▶ **Records from a dataset**:
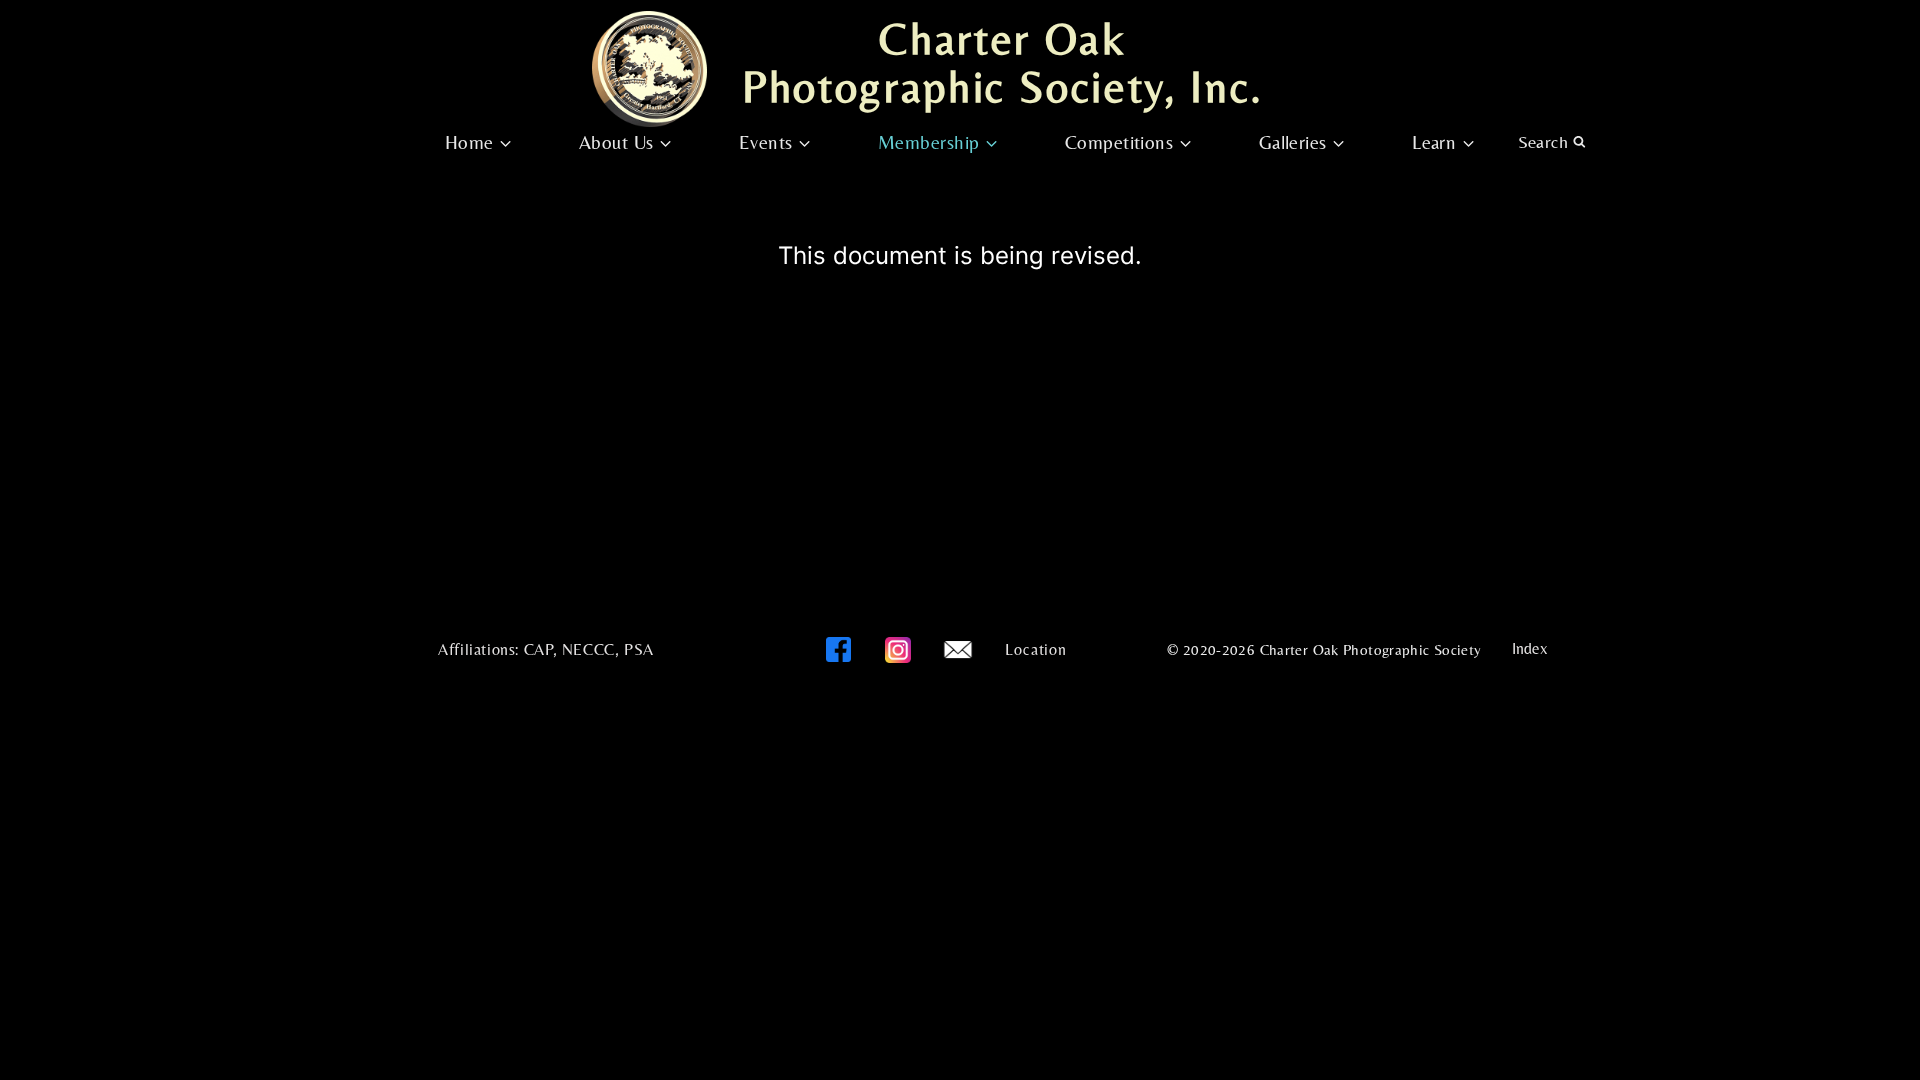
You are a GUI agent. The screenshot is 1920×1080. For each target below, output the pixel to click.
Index (1530, 648)
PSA (639, 649)
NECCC (588, 649)
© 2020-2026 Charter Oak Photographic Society (1324, 649)
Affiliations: (478, 649)
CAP (538, 649)
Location (1035, 649)
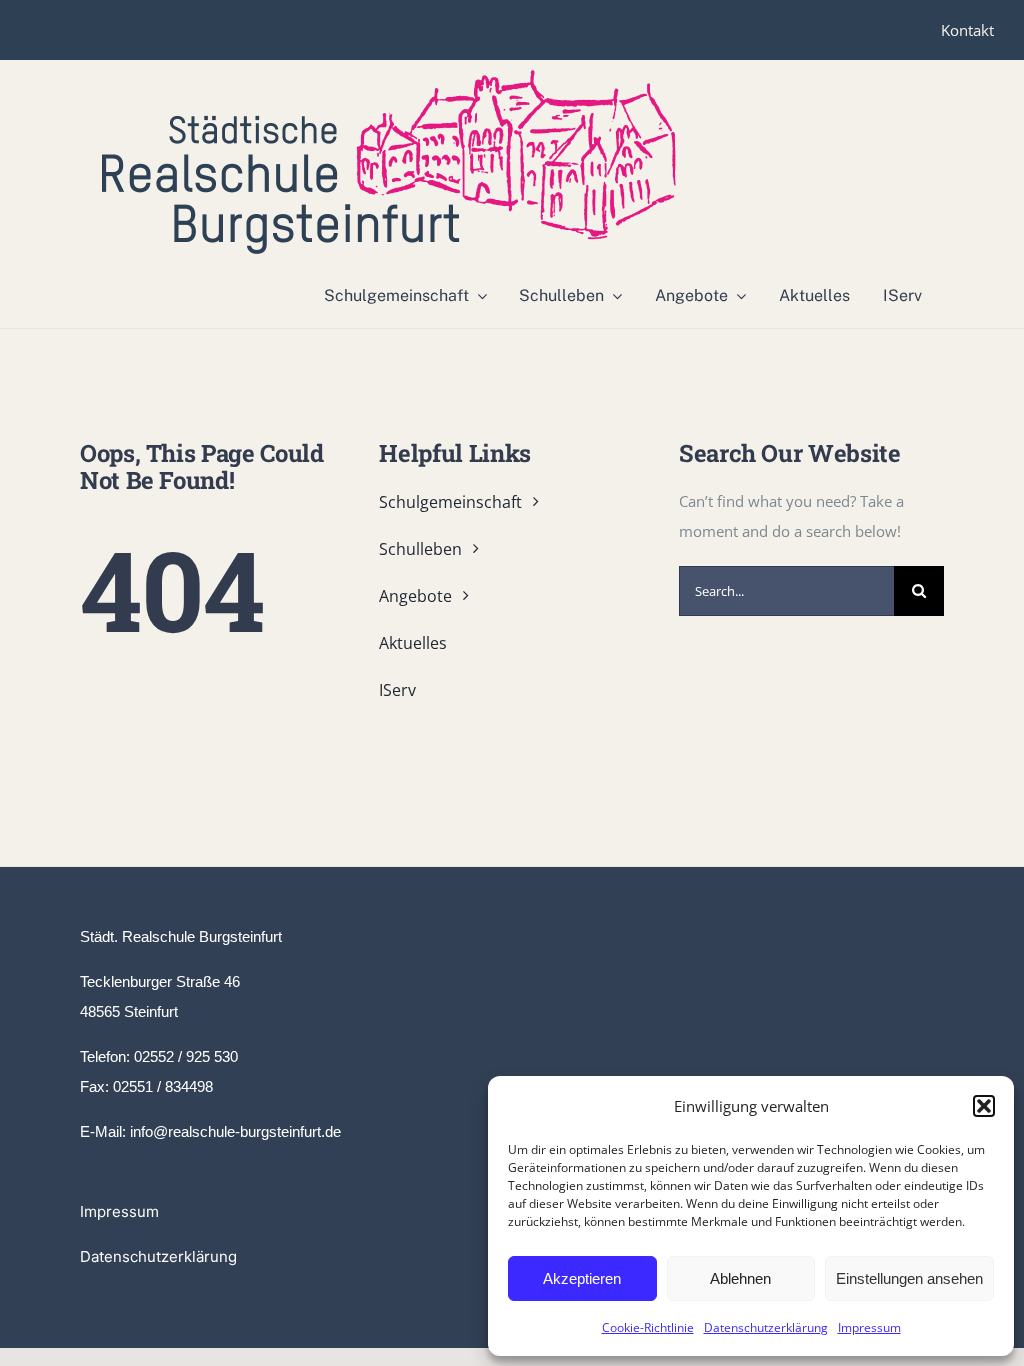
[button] (984, 1106)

▶ **Directions**:
A faithful, word-for-word copy of the records above, pictures left out, is the answer.

▶ **Output of the exercise**:
You are a GUI agent. The screenshot is 1920×1080. For each target below, output the pixel to click.
Index (1530, 648)
PSA (639, 649)
NECCC (588, 649)
© 2020-2026 Charter Oak Photographic Society (1324, 649)
Affiliations: (478, 649)
CAP (538, 649)
Location (1035, 649)
[button] (984, 1106)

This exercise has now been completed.